Upon digitizing our first reel of microfilm last spring, the Histroic Maryland Newspapers Project had to deal with a few challenges regarding OCR:
- As explained in my first blog post, National Digital Newspaper Program (NDNP) projects digitize from microfilm, specifically from a second-generation silver negative copy that is made from the camera master. When undertaking any sort of digitization project, it’s always ideal to scan the original source materials, or as close to them, as possible. This produces the clearest possible images and in turn the best possible OCR.
- The first newspaper our project is digitizing is called Der Deutsche Correspondent, and as you may have guessed, it is a German-language newspaper. It was printed in a script called Fraktur, which was common to other German papers of the time. Fraktur looks like calligraphy, and several letters are easy to confuse. Fortunately, ABBYY began to develop OCR technology for Fraktur in 2003. Without OCR software designed specifically for the Fraktur typeface, it would have been impossible to produce OCR output for Der Deutsche Correspondent that was anything but garbled.
- The condition of the Der Deutsche Correspondent pages that were microfilmed varies from very good to very not good.
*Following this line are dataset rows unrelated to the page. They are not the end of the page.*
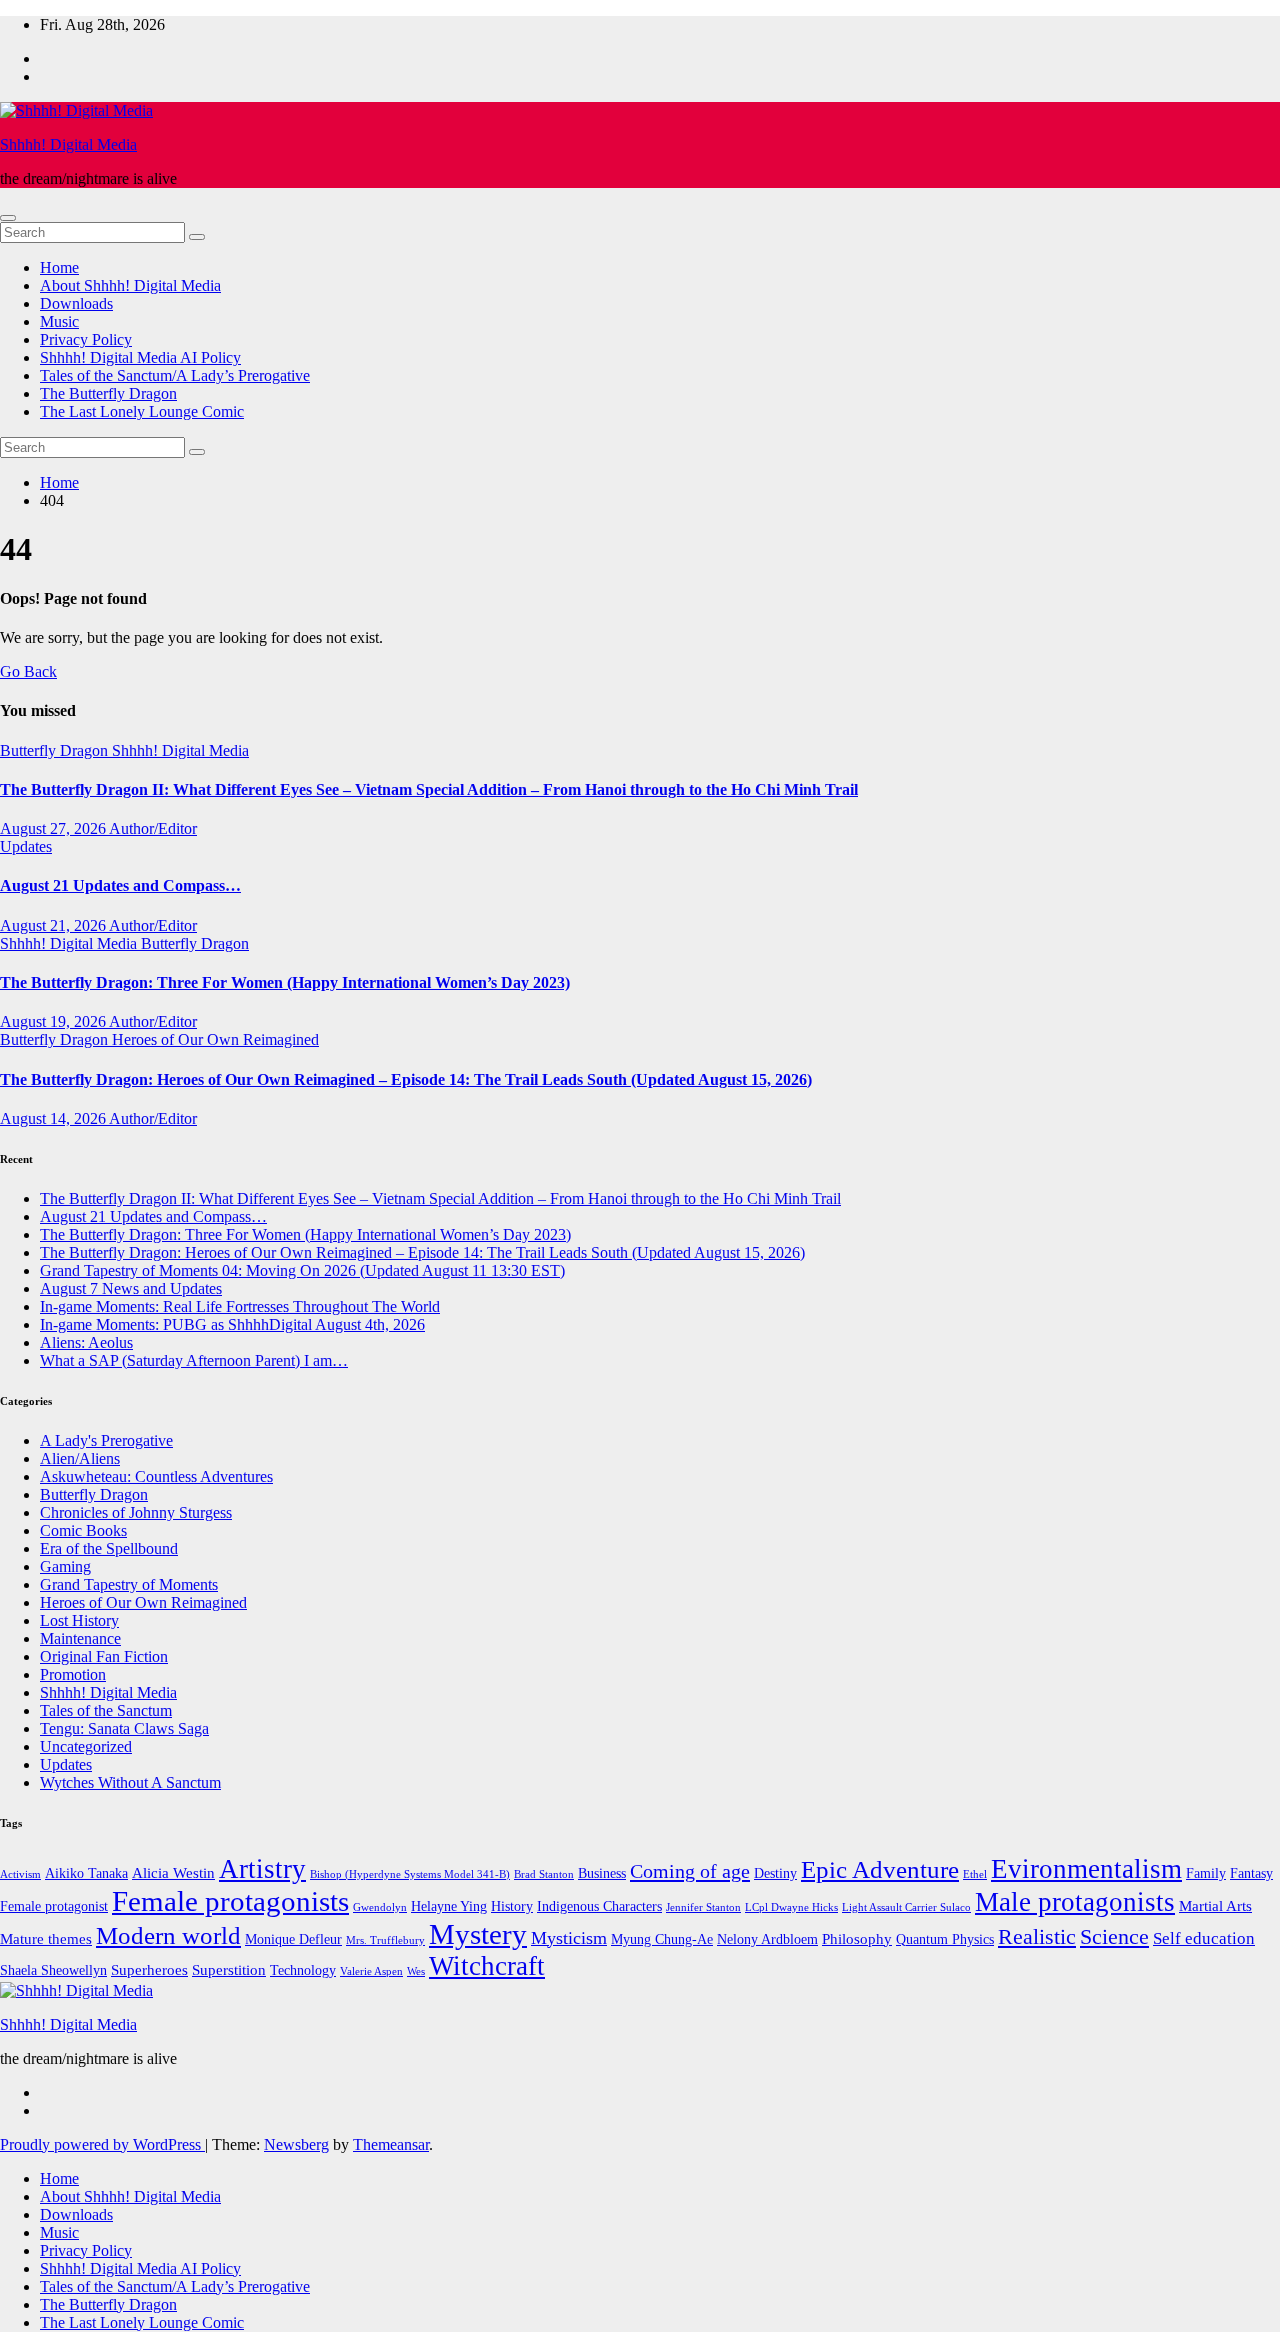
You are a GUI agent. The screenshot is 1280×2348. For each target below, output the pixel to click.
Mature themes (46, 1938)
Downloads (76, 303)
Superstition (229, 1969)
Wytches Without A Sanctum (130, 1782)
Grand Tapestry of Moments (129, 1584)
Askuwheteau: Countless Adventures (156, 1476)
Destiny (775, 1873)
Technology (303, 1970)
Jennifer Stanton (703, 1907)
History (512, 1906)
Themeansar (391, 2144)
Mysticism (569, 1938)
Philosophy (857, 1938)
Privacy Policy (86, 339)
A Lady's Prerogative (106, 1440)
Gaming (65, 1566)
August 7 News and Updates (131, 1288)
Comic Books (83, 1530)
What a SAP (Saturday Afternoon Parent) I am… (194, 1360)
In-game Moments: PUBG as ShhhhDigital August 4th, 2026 (232, 1324)
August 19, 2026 (54, 1021)
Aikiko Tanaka (86, 1873)
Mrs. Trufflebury (385, 1940)
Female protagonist (54, 1906)
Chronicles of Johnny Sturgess (136, 1512)
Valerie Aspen (371, 1971)
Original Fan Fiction (104, 1656)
In our first reel, faded print was a common problem. Faded print results in low contrast, which makes it difficult for the OCR engine to interpret what remains of the printed characters.
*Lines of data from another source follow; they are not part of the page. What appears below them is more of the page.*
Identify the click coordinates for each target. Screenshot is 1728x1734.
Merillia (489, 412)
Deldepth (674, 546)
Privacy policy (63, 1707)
- I, the project manager, cannot read, write, or speak German. How is it possible for me to evaluate the quality of our OCR output? The presence of odd characters is the biggest red flag. Compare this text:
ksM. >->’ lchn-a-» »-“»»»«»» . ‘
Der deutsche Dichter Albert Träger,
der wieder für den Reichstag „läuft,” hat
folgenden Mahnruf an feine Wähler gerichtet:
The Library of Congress (LC) does not have a defined standard for how accurate the OCR output must be because it can vary so widely (due to all the factors discussed above). It’s more important that the OCR output be as good as it can be, given the condition of the microfilmed paper. We are also asked to check that the OCR is zoned by columns and appears in reading order, that the language has been correctly encoded, and that search terms are correctly highlighted. All of these requirements can be met without knowing the language of the newspaper, although it would certainly make the work easier and more enjoyable!
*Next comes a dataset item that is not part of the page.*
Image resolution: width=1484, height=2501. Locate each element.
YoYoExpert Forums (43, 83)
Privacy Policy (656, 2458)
While it was clear that our OCR accuracy was not going to be 100%, our main concern was making sure that it was good enough for LC, as they had to approve our first reel before we could continue full-steam ahead with the project. We worked with our digitization vendor to deskew some images to the text block edges, rather than to the page edges, to improve OCR quality—but to be honest it still wasn’t great. Luckily, LC agreed that the quality of the OCR, while not good, was as good as it could be given the condition of the filmed newspapers.
Some may wonder why we would go ahead with digitizing from microfilm knowing that the OCR accuracy would suffer. Although the full-text search won’t work very well for the images on our first reel, the pages will still be online and accessible to researchers, genealogists, students, and teachers. They will now have the added advantage of being able to limit their searches using metadata that is not reliant on the OCR, such as publication location, newspaper title, date range, and language. And we are happy to report that the quality of newspaper pages on subsequent reels has improved and OCR accuracy along with it.
While not a perfect technology, OCR output—along with all the other metadata created by NDNP projects—is making our country’s aging newspapers more accessible than they have ever been before.